On December 2, 1996, defendants moved to dismiss for failure to state a claim. Plaintiffs responded by withdrawing their complaint. On March 21, 1997, plaintiffs filed an amended complaint, and, on June 30, 1997, defendants filed a second motion to dismiss. On March 30, 1998, Judge Standish granted defendants’ motion and dismissed the complaint without leave to amend. Plaintiffs filed a timely appeal. After briefing had been completed in this court, on October 9, 1998, Judge Standish sua sponte recused himself from the matter pursuant to 28 U.S.C. § 455(b)(4)2 and instructed the district court clerk to assign the case to another judge.
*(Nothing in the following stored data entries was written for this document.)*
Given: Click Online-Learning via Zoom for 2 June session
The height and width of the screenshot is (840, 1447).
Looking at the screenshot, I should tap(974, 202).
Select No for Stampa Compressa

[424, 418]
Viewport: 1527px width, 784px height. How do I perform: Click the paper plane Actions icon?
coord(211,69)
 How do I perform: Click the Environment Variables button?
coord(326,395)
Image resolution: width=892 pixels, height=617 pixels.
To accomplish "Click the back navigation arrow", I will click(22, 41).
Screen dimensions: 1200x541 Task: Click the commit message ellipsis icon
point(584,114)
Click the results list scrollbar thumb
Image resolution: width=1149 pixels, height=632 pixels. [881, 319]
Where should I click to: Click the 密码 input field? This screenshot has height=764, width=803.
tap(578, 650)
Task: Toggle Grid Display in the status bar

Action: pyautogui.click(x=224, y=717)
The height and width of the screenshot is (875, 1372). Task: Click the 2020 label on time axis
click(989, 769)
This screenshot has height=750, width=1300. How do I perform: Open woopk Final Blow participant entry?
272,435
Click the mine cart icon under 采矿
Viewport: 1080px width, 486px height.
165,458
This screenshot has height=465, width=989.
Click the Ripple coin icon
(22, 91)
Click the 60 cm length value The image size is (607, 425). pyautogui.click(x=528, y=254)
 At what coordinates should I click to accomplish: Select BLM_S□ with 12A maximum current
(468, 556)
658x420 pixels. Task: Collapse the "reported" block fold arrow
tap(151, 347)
The amended complaint alleged violations of sections 11, 12(a)(2), and 15 of the Securities Act of 1933 (the “Securities Act”), 15 U.S.C. §§ 77k, 77Z(a)(2), 77o; sections 10(b), 20, and 20A of the Securities Exchange Act of 1934 (the “Exchange Act”), 15 U.S.C. §§ 78j, 78t, 78t-l; and SEC Rule 10b-5, 17 C.F.R. § 240.10b-5, and included several supplemental state law claims. Plaintiffs assert that defendants failed to disclose a series of factors that, by early 1996, were adversely affect*342ing GNC’s comparable store sales, revenues, and earnings. According to plaintiffs, this failure to disclose caused the price of GNC stock to be higher than it otherwise would have been, and defendants capitalized on this artificial inflation by selling 17,994,176 shares of GNC stock in the public offering for $21.50 a share, for a total of more than $340,000,000. On May 28, 1996, GNC announced that it anticipated that its comparable store sales for the second fiscal quarter of 1996 would be 3-6% lower than the second quarter of 1995, and the price of GNC stock fell to $14.00 a share.3

We review the district court’s decision to dismiss de novo. Steamfitters Local Union No. 420 Welfare Fund v. Philip Morris, Inc., 171 F.3d 912, 919 (3d Cir.1999). We accept as true all factual allegations in the complaint and will affirm the dismissal “only if it is certain that no relief can be granted under any set of facts which could be proved.” Id. (citations and quotations omitted).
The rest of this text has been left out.